Mr Laisné, directeur de l’ARS (Agence Régionale de Santé) Centre, lors d’une interview sur Radio Bleu Berry, a exprimé la possibilité de fermer la maternité du Centre Hospitalier du Blanc (Indre). Située dans le Parc Naturel Régional de la Brenne, au croisement des départements de l’Indre, de la Vienne, de la Haute-Vienne et de l’Indre et Loire, Le Blanc est une ville agréable de 7000 habitants, au cœur d’un bassin de population de 35000 personnes, dans le département le plus pauvre de la région Centre. Le Centre hospitalier qui a un rôle essentiel de sentinelle sanitaire et d’accueil des patients en première intention, possède 65 lits et places. Le Centre Hospitalier (CH) du Blanc est une structure de proximité qui offre à la population un accès de 1ère intention à des soins de qualité, dans un territoire déjà sous doté en professionnels de santé libéraux. Il emploie plus de 400 personnes et augmente son activité grâce à de nombreux investissements (nouveau scanner, création d’une zone d’hospitalisation de très courte durée, antenne smur, rénovation du bloc opératoire, des services de maternité et chirurgie...) et à la mise en place de plusieurs collaborations inter-hospitalières.
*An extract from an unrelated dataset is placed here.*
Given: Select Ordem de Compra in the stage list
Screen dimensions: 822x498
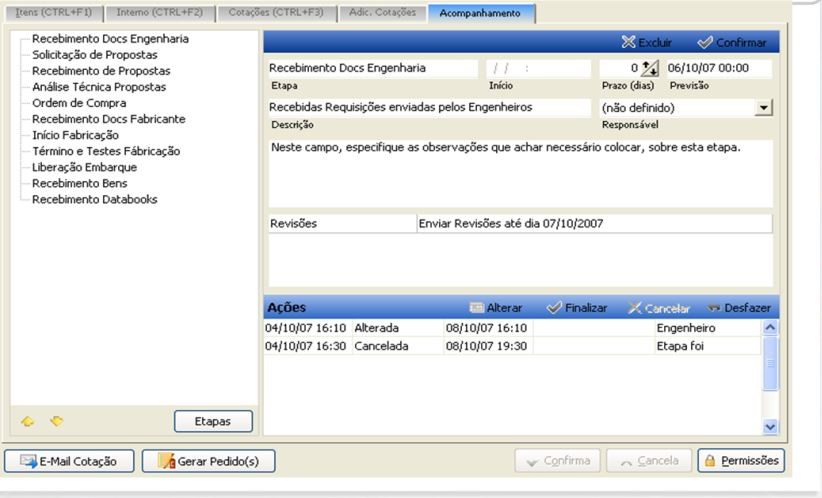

La maternité augmente régulièrement son activité avec 372 accouchements en 2010 (contre 249 en 2002). Elle est réputée pour sa qualité d’accueil et de soins et est la seule maternité dans un rayon de 60km (plus d’une heure de route). Le bloc opératoire et le service de chirurgie développent leur partenariat avec le CHRU de Poitiers et emploient des personnels formés et qualifiés. Le déficit cumulé de l’hôpital du Blanc devrait être de 3 millions d’euros en 2011. L’établissement a équilibré ses comptes en 2008 et 2009 grâce à deux dotations exceptionnelles d’un montant d’un million d’euros. En 2010, après un concours exceptionnel de 1 450 000 euros, il lui manquait 975 000 euros. Pour la population de la Brenne, il est impossible de se passer du service rendu par l’hôpital du Blanc puisque les établissements les plus proches : Châteauroux, Poitiers, Châtellerault sont à plus de 60 km, soit à plus d’une heure de voiture sur les routes de campagne de la Brenne. De plus il n’existe quasiment pas de transport en commun.

Le Centre Hospitalier du Blanc en Chiffres (source Platine)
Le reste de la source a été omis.